Using Arabidopsis as the reference, we selected the candidate targets of ORE1, EIN3 and WRKY53 in sorghum. However, when searching for binding motifs of TFs in 2-kb promoter regions, we could not find the binding motifs in all the candidate targets. This may suggest that it is not sufficient to identify targets just by searching the homologues but the promoter should also be considered. Surprisingly, our analysis showed that the promoter regions of about 33.1 % of the SAGs contain the binding motifs for ORE1, 56.3 % for EIN3, and 60.9 % for WRKY53. It suggested that the majority of the SAGs could be regulated by these three TF families, although not all the predicted binding motifs are authenticated. Furthermore, 403 SAGs (occupied about 11.9 % of all SAGs) concomitantly contained the ORE1, WRKY53 and EIN3 binding motifs (ESM Fig. S3), which implied cross-talks among transcription factors and complex regulation of leaf senescence.
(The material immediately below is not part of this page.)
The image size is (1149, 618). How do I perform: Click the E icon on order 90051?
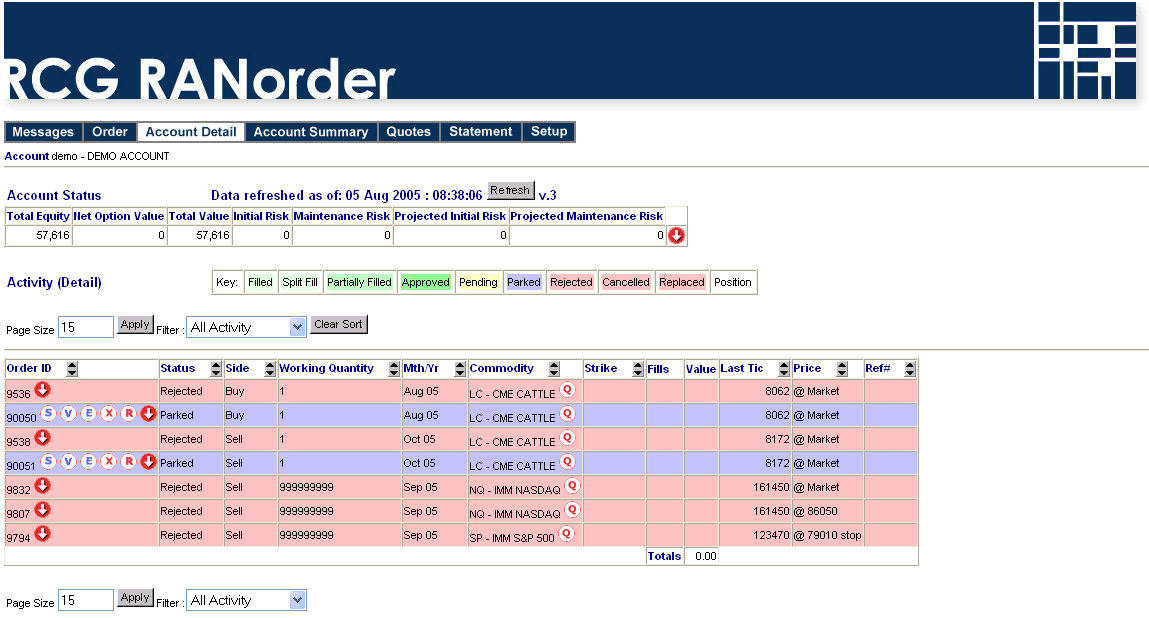(88, 461)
Expression pattern of SAGs and potential marker genes for sorghum leaf senescence

The leaf senescence database (Li et al. 2014) indicates that 11 rice SAGs and 91 Arabidopsis SAGs promote senescence and could be potential senescence marker genes. NYE1 was identified to promote senescence both in rice (LOC_Os09g36200) and Arabidopsis (AT4G22920). The sorghum homologue (Sb02g030830) also showed an increased expression pattern during leaf senescence. In addition, five genes including LOX2, PHT5, FAAH, ACS2, PAO, which were identified to promote senescence in Arabidopsis, also increased expression during sorghum senescence. LOX2 is a gene that encodes a key enzyme in the jasmonate (JA) biosynthetic pathway (Schommer et al. 2008), and JA biosynthesis was reported to be up-regulated in senescing leaves (Seltmann et al. 2010). PHT5 was reported to influences the interaction between phosphate homeostasis and ethylene signaling (Nagarajan et al. 2011), while ACS2 gene encodes a key enzyme in ethylene biosynthetic pathway. These shared marker genes might suggest the important role of hormone signaling and biosynthesis and their cross-talks with other metabolic pathways during leaf senescence. Three homologues of SAG12 in sorghum, including Sb01g007820, Sb02g011230 and Sb04g003305, were expressed in developmental senescence. Sb01g007820, which is the best hit of See1 (GRMZM2G045706) gene in maize, was identified as SAG. Sb01g007820 was up-regulated form Mature to ES stage and MS to LS stage and also in the comparison of Mature to LS stage. One ERD1/SAG15 homologue (Sb04g021410) was identified as SAG during developmental senescence. Expression of Sb04g021410 was increased through all stages and was significantly higher than Mature stage. One SAG21 homologue (Sb03g012940) started to be expressed at ES stage and was significantly up-regulated at MS and LS stages when compared Mature stage.